Texas may provisionally keep its floating river barriers in place in the Rio Grande after a US appeals court temporarily shut down Thursdayto do so, the state would have to remove the controversial shackles, which are intended to deter migrants from crossing the US-Mexico border.
At the request of Texas, the New Orleans-based Fifth Circuit Court of Appeals issued an administrative stay of Wednesday’s ruling by senior U.S. District Judge David Ezra while the appeals process continues.
Ezra had issued a preliminary injunction directing Texan officials to remove the floating border barriers in the middle of the Rio Grande before September 15, at the state’s own expense. He also banned the state from erecting similar structures in the middle of the Rio Grande.
Thursday’s adjournment will remain in effect until the appeals court issues its own ruling on the merits of Texas’ request to stay the lower court’s ruling.
The Biden administration filed a lawsuit over the barriers in late July, which was approved by Texas Governor Greg Abbot. The Justice Department argued that Texas needed permission from the federal government to set them up, and that the state had failed to acquire them. The government also said the structures prevented border police from patrolling the border, endangered migrants and harmed US-Mexico relations.
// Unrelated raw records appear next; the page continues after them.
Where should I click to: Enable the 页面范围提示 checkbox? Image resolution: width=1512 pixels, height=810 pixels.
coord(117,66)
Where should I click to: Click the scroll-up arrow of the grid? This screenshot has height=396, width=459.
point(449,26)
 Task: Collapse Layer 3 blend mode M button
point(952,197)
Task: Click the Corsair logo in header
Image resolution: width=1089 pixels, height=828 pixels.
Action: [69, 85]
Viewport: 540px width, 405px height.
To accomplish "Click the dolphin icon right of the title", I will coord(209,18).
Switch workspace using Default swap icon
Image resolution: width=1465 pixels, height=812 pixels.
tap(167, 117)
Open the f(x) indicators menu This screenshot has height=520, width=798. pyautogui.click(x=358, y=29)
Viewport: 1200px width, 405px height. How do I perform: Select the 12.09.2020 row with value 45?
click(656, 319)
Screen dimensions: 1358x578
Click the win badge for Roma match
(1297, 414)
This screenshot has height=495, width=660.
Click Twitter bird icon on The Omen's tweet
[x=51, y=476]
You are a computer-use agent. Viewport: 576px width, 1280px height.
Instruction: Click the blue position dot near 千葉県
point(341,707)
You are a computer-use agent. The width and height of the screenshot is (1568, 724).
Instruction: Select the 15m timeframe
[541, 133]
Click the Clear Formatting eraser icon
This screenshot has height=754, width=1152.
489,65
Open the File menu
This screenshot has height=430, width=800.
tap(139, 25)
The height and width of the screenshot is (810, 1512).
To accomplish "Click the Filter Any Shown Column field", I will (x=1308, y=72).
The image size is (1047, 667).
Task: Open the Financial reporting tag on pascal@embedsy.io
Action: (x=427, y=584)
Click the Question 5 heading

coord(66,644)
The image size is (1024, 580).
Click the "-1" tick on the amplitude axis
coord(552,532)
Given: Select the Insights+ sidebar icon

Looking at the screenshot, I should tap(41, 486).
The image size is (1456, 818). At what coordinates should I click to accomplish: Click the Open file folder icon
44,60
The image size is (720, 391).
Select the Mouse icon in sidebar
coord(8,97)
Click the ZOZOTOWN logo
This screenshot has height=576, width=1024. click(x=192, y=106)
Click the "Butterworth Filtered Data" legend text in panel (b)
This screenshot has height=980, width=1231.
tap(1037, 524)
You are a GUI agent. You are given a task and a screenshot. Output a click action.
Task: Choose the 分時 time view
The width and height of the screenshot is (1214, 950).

Ezra concluded that Texas needed permission from the US Army Corps of Engineers to place the barriers in the river.
In his ruling, however, Ezra said he ordered Texas state officials to move the floating barriers from the middle of the Rio Grande to the riverbank on the American side, rather than ordering them to be “completely removed from the river.” .
The shackles mark the latest flashpoint in a two-year political feud between the Biden administration and Abbott, which has accused the federal government of not doing enough to deter migrants from illegally crossing the southern border.